# [Auszug]
++++++++++

Die nächtlichen Twitter-Updates von Präsident Toomas Hendrik Ilves bezüglich Paul Krugmans Bemerkungen über Estland lösten eine erhitzte Debatte aus. Der Wirtschaftsnobelpreisträger hatte geschrieben, Estland, das eine beispielhafte Sparpolitik verkörpert, sei letztendlich doch kein so großer wirtschaftlicher Erfolg.
Diese Ansicht löste eine Unmenge an Kritik aus. In einem seiner Tweets zitierte Ilves insbesondere einen Artikel des schwedischen Wirtschaftswissenschaftlers Anders Åslund, der erklärte, Estland habe 2008 keine Alternative zur Sparpolitik gehabt. „Weder das Steuersystem noch die Finanzpolitik der baltischen Staaten sind unabhängig, demzufolge können sie ihre Wirtschaft nicht ‚ankurbeln’“, schrieb Åslund in Postimees.

++++++++++

# [Gegebenes Material]
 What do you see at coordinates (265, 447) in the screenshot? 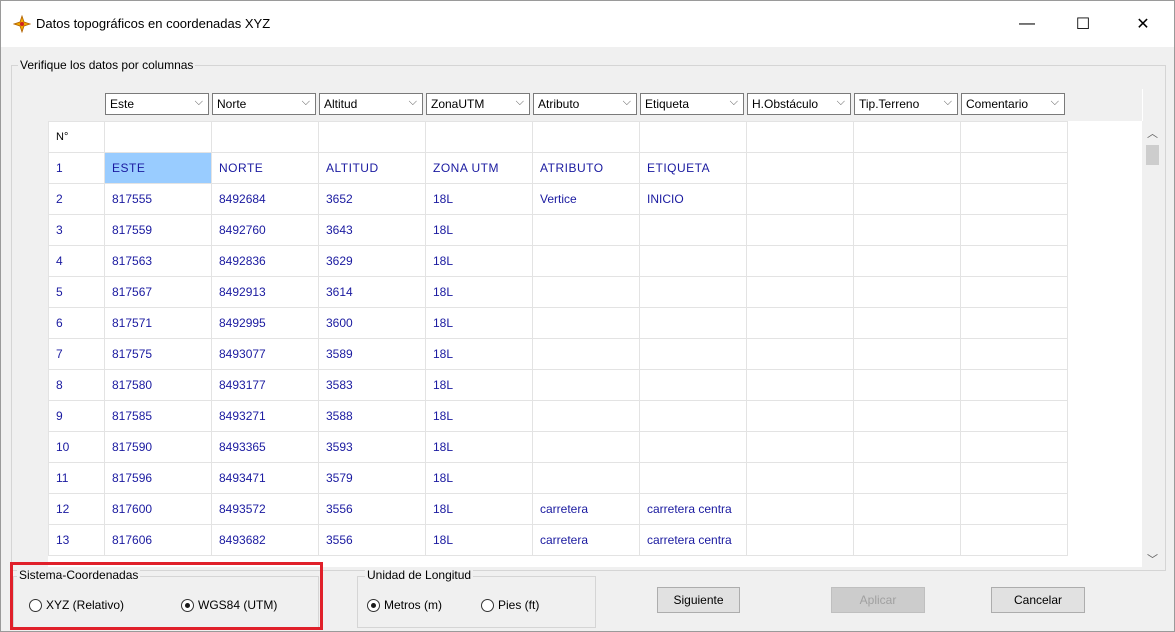
I see `grid-cell: 8493365` at bounding box center [265, 447].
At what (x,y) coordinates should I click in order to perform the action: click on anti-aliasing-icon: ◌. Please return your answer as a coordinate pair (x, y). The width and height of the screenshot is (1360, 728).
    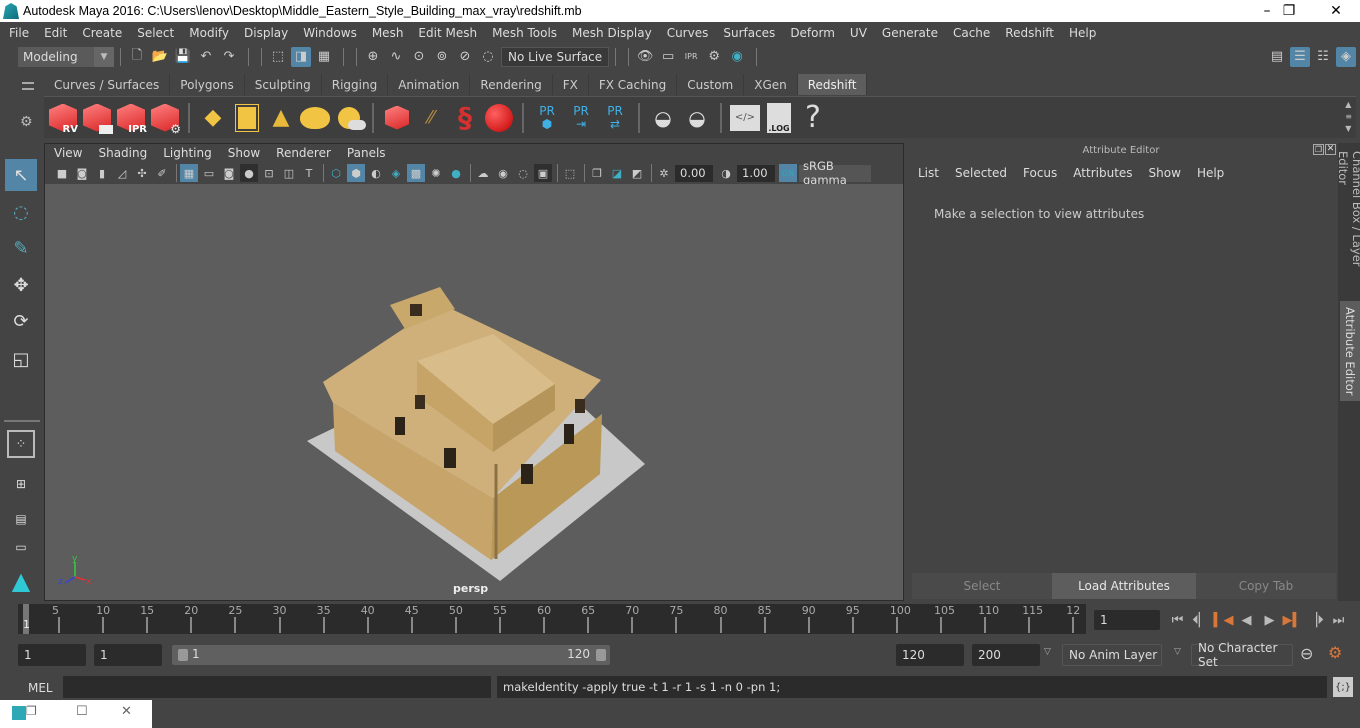
    Looking at the image, I should click on (523, 173).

++++++++++

# [Die Aufgabe]
Beantworte kurz diese Fragen zum Auszug über Ilves und Krugman:
1. Welchen Preis hat Paul Krugman bekommen?
2. Aus welchem Land kommt der Wirtschaftswissenschaftler Anders Åslund?
3. In welcher Zeitung hat Åslund geschrieben?

# [Lösung siehe unten]
1. Den Wirtschaftsnobelpreis.
2. Aus Schweden.
3. In Postimees.